### Rows ###

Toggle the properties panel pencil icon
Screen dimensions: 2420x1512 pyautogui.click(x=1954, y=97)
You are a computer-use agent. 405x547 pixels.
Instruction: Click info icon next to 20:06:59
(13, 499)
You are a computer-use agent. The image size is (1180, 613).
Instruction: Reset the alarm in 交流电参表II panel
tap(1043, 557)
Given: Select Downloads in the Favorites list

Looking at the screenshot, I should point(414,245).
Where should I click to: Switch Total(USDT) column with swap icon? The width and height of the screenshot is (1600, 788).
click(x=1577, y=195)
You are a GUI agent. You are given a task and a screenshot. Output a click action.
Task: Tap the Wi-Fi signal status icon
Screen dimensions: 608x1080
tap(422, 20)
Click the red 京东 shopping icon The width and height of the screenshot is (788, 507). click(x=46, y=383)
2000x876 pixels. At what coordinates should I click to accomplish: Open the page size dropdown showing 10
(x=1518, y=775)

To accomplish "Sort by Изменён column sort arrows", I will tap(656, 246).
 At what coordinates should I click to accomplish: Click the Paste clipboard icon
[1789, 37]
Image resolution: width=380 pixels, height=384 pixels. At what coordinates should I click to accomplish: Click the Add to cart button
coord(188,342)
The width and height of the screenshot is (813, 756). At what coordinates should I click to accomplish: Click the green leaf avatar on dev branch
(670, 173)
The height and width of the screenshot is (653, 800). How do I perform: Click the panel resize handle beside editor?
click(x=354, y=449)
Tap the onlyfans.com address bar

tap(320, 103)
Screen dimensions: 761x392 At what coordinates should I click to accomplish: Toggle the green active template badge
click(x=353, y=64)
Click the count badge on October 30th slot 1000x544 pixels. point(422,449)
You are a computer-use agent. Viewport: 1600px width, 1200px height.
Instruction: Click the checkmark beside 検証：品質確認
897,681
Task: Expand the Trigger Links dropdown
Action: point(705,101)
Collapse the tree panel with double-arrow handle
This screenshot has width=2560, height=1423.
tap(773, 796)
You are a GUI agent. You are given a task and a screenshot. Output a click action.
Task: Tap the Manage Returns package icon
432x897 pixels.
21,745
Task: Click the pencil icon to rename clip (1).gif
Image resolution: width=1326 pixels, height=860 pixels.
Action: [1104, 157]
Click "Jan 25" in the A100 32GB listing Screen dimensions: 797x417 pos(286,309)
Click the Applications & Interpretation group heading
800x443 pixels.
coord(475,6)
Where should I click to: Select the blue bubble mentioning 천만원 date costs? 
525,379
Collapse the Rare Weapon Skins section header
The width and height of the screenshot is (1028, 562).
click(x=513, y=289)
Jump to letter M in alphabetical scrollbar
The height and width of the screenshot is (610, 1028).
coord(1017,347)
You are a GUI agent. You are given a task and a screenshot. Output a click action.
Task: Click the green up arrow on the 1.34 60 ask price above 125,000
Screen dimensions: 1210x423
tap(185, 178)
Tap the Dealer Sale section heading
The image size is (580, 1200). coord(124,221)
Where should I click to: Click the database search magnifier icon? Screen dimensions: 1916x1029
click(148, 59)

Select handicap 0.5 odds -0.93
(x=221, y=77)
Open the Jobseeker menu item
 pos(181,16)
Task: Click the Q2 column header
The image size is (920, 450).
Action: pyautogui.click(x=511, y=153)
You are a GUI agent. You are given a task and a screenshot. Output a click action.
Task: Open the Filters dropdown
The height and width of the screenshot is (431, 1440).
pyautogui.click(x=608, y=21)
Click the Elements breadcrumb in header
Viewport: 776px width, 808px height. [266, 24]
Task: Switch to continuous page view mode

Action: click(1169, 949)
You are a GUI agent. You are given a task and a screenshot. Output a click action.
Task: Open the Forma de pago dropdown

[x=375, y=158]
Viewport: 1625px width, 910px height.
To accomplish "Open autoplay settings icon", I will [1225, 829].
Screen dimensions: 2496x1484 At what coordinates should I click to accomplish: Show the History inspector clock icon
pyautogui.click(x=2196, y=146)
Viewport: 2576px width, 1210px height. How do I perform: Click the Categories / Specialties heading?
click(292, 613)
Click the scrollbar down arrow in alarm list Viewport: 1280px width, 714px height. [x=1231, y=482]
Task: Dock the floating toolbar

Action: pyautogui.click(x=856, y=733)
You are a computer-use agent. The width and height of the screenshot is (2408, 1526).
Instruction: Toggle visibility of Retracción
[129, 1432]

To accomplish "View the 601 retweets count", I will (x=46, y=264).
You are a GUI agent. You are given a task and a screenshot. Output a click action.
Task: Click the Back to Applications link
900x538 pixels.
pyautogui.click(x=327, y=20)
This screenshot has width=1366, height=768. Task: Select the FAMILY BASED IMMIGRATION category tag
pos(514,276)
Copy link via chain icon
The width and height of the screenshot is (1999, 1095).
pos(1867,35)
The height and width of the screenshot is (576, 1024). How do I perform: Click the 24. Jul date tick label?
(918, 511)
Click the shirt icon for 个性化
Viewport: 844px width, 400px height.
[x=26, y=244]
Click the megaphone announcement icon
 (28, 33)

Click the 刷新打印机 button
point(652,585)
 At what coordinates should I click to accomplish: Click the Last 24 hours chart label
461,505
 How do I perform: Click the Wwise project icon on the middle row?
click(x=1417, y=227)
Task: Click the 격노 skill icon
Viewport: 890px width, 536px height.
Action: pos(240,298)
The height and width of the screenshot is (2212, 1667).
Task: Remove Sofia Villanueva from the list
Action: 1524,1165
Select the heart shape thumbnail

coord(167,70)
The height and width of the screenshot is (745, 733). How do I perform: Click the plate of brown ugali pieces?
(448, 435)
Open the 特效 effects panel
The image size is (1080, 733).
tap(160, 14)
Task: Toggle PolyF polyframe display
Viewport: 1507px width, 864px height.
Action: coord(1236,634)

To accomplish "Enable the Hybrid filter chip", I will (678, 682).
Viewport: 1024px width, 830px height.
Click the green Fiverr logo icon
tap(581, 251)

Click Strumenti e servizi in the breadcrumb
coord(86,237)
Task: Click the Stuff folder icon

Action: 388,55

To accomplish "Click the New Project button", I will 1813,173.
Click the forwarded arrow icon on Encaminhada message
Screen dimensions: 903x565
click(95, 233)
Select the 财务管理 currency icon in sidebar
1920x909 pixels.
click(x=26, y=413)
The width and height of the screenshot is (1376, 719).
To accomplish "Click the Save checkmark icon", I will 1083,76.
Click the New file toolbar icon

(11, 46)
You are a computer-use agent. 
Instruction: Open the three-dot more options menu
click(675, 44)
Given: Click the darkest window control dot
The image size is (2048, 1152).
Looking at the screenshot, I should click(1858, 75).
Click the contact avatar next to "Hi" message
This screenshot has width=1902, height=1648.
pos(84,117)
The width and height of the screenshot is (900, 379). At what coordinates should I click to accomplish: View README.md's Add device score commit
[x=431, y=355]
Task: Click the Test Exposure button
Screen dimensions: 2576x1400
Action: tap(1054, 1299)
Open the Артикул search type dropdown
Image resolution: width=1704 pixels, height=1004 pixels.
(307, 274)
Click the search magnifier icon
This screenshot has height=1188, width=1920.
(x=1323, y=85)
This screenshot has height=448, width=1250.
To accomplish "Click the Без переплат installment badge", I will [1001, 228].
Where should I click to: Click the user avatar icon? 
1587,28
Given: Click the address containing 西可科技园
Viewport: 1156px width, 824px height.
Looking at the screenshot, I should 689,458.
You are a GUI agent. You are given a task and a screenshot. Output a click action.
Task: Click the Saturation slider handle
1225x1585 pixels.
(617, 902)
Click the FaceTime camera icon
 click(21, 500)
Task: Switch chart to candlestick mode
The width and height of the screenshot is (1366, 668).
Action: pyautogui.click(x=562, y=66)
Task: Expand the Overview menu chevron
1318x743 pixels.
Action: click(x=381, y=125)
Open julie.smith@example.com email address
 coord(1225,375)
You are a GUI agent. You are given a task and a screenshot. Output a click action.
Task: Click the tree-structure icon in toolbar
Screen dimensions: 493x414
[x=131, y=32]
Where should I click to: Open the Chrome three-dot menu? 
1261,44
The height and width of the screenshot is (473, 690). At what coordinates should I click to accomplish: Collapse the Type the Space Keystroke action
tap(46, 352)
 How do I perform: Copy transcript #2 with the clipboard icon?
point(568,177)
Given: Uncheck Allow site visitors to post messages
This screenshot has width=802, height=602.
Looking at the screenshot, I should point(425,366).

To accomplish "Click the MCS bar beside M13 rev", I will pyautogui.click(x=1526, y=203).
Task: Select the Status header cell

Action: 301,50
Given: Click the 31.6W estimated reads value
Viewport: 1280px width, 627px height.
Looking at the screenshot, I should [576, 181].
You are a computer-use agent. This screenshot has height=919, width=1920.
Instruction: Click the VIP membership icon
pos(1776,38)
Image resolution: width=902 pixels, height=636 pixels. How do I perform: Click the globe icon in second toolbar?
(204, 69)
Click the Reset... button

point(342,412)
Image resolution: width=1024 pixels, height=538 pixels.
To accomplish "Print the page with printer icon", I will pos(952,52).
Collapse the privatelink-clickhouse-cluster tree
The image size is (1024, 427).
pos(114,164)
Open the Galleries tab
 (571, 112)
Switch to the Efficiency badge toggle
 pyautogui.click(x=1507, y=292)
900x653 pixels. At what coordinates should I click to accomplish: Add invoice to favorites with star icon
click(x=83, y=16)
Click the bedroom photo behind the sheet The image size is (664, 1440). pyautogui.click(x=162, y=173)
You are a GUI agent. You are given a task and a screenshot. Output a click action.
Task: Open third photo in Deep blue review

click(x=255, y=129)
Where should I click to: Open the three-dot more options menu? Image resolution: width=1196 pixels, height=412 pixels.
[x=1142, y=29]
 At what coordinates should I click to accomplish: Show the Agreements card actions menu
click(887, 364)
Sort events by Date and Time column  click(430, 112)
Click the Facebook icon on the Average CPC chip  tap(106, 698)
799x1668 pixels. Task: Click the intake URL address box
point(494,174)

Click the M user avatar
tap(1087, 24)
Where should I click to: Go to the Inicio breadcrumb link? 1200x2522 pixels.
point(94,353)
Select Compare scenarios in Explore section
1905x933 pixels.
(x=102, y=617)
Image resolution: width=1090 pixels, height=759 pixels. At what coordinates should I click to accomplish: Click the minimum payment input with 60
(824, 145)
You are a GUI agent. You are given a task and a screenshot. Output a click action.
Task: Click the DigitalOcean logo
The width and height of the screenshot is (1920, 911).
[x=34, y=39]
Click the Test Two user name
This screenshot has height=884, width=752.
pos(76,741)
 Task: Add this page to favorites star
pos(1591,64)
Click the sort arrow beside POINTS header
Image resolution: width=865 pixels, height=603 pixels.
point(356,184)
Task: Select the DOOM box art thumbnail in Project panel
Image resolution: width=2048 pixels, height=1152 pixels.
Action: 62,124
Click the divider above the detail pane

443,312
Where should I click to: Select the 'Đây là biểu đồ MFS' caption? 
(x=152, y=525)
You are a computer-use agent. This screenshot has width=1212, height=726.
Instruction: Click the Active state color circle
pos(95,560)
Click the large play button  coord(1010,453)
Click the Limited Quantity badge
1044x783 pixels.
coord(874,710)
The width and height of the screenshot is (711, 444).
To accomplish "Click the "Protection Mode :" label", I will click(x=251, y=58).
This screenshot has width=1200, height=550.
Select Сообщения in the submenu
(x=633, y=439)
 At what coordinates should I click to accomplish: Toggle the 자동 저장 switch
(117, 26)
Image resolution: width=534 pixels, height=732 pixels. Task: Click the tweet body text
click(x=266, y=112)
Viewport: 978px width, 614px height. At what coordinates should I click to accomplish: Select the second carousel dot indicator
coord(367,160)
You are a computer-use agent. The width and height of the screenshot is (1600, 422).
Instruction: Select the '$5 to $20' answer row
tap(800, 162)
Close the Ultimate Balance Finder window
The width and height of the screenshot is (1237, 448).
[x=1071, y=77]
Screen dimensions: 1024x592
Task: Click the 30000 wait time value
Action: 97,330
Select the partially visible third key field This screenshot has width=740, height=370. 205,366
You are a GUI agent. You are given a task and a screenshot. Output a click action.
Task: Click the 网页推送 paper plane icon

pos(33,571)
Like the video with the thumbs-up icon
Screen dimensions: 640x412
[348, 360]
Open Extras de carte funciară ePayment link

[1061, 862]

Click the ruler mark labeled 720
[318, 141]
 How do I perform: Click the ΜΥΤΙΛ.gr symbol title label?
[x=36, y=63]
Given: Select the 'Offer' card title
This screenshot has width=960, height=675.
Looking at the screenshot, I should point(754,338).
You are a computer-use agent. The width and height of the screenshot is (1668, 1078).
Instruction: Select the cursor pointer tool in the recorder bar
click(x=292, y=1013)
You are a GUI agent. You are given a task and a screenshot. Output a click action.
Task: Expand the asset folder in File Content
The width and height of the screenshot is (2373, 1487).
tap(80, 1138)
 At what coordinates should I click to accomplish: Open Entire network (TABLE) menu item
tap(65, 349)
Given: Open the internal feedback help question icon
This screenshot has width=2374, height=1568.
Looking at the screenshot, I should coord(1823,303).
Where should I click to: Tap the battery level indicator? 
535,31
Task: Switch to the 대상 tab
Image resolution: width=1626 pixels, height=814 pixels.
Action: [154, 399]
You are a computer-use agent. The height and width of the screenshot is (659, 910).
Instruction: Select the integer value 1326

###

> **Short problem**: Reproduce everything in the listing from the line containing "This screenshot has width=1366, height=768." down to the line containing "click(x=1417, y=227)", including both of those lines.

> **Task solution**:
This screenshot has width=1366, height=768. Task: Select the FAMILY BASED IMMIGRATION category tag
pos(514,276)
Copy link via chain icon
The width and height of the screenshot is (1999, 1095).
pos(1867,35)
The height and width of the screenshot is (576, 1024). How do I perform: Click the 24. Jul date tick label?
(918, 511)
Click the shirt icon for 个性化
Viewport: 844px width, 400px height.
[x=26, y=244]
Click the megaphone announcement icon
 (28, 33)

Click the 刷新打印机 button
point(652,585)
 At what coordinates should I click to accomplish: Click the Last 24 hours chart label
461,505
 How do I perform: Click the Wwise project icon on the middle row?
click(x=1417, y=227)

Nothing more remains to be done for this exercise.